As humans we set the bar high for our leaders, and so we should, because when we are experiencing change, or going through times of crisis, our leaders are the people we look to for direction as our lighthouse to guide us through. Our politicians set the tone for the population at large around what is an appropriate response to the circumstances that we find ourselves in, and this carries a heavy burden indeed.
Our politicians carry the mood, the emotional energy and the supressed anger of a nation on their shoulders. I often say to leaders in organisations that they have the opportunity to set the frame for how people experience any event – Is it a calamity? Is it an opportunity? Is it the worst of times? Will this be our defining moment?
What a leader chooses to do in those moments of great stress, pressure and division determine their true character and nature as a leader. Also, importantly, there is a choice to contain or spread the emotional contagion of anger.
When someone is a leader, others are motivated to follow and emulate them for a number of reasons:
1. Acting as a behavioural model:
People engage in vicarious learning so as a leader, the behaviour you demonstrate informs people how they ought to behave and what is and isn’t acceptable.
Consider, what do others learn from you? What behaviours are you demonstrating? Are they the ones you want replicated in your organisation/society?
2. Representing the possible:
As a leader, people feel if you can demonstrate a behaviour and be successful/ safe/ admired, then I can too.
Consider, what message you are sending about what it takes to be successful and safe?
3. Being inspirational:
As a person in authority demonstrating a behaviour can make it more desirable, interesting, appealing to others and therefore it attracts others to try the behaviour.
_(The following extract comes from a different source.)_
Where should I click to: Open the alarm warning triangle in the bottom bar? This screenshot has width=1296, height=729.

Consider, how are you inspiring your people?
It is this, often unconscious power that leaders have, which is why the behaviour we are experiencing in Parliament is becoming a microcosm of our society; a society emulating and modelling what is demonstrated at the top.
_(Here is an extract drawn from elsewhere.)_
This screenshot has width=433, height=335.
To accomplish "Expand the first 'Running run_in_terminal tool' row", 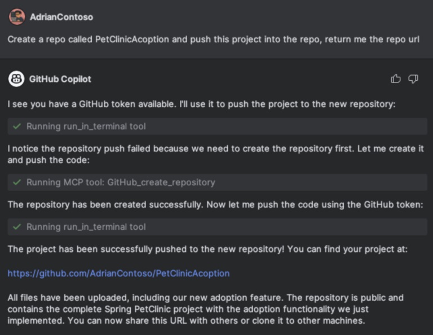I will point(217,127).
In my experience working with leaders, the impact of being a leader is grossly underestimated. Being a leader and the shadow that you cast is not something you can choose to switch off if you have a bad day. As a leader in business, or politics, you are always on show. It is for this reason that in my work with business leaders across the world, developing as a role model of the culture you want to see is the most important driver of culture transformation, and where we at Walking the Talk focus our work with senior leadership teams.
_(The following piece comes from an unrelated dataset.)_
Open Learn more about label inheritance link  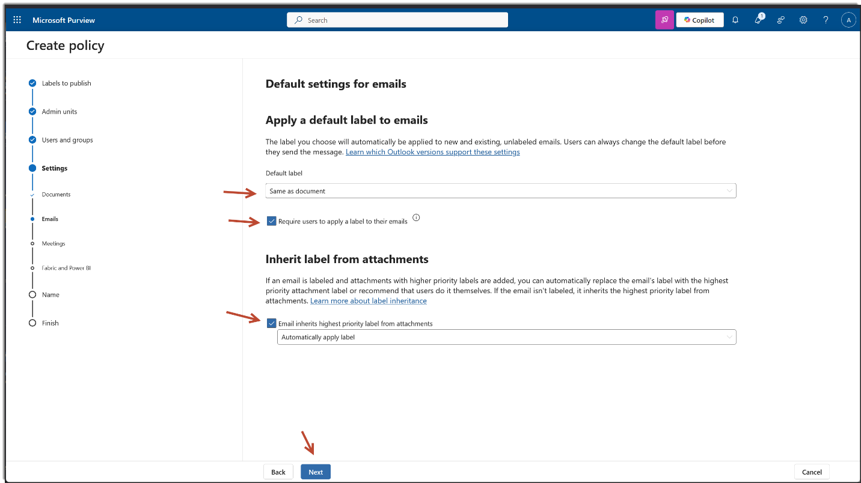(x=368, y=300)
To reset, behaviour must be re-aligned with purpose. In the case of the UK Parliament, the wider interest and greater purpose has been lost and what we are seeing now is based on a version of survival of the fittest. A behavioural timebomb is ticking. Time is running out and, like many, I believe it is time to reflect, reconnect and refocus on the greater purpose and remind leaders of the responsibility that they have, to not only each other, but to our society.